The next step of being a good ally is to capitalise on the social privilege that one enjoys and jump into action. Says Dolly Koshy, a queer woman, and activist, “When you’re witness to an act of injustice, speak up. Maintaining neutrality only means you are taking the side of the oppressor. Take a stand. But do not appropriate our spaces. Know when to stand down and let us do the talking.”
What Dolly speaks of may sound like a hard balance to maintain. Perhaps, the key is to work for a cause while knowing that it is not about you. The voice of an ally is supposed to add to the voices of the oppressed, but not overpower them. Graphic artist Niranjan Raghu, who calls himself a feminist ally, gives an analogy to explain the concept. “Being a good ally is like being a soccer mom or dad. You help around quite a lot, but you aren’t a player,” he observes.
One of the most important responsibilities as an ally is to proactively educate oneself. There are several ways of doing this: one can read extensively, interact with activists and common people who speak out about injustice, and be part of activities and events that create awareness. Anita explains, “Whatever be the cause you support, do your homework. Also, remember that all the research will not turn you into an expert overnight.”

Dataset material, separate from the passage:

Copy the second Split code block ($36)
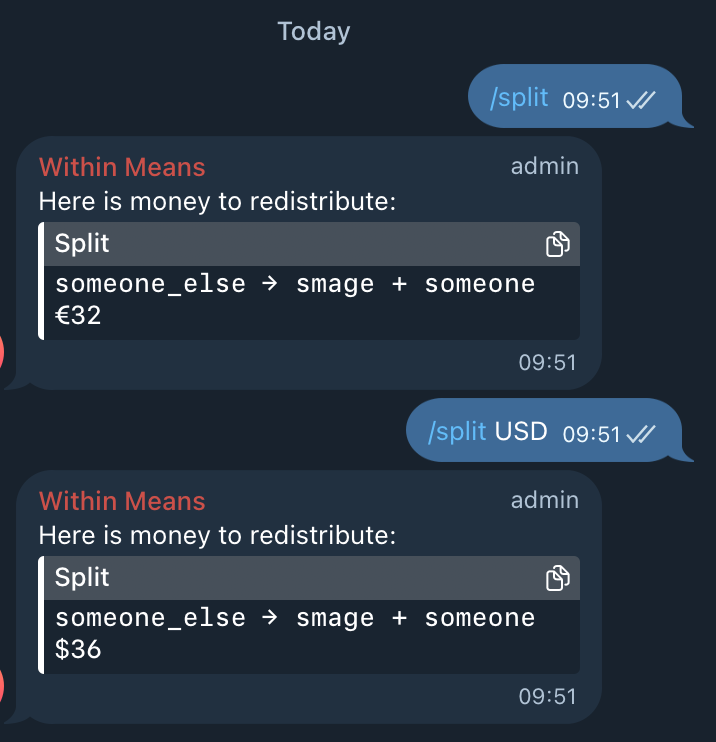This screenshot has height=742, width=716. point(557,578)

Once we begin to understand the plight of those who constantly suffer injustice, we can start creating safe spaces for individuals to share their experiences and grievances. Says financial analyst Andy, who identifies as a transperson, “Being a good ally involves more than just basic human decency. It involves going out of your way to make sure that members of oppressed communities feel safe expressing themselves.”
Indeed, allyship is a social responsibility that requires constant expansion of the mind. It warrants values like integrity, empathy, commitment, and courage. As Anita points out, change comes, but gradually and with effort. By constantly educating oneself, taking a stand against the many forms of injustice, and working proactively to dismantle the power structures that cause them, one can gradually make a difference.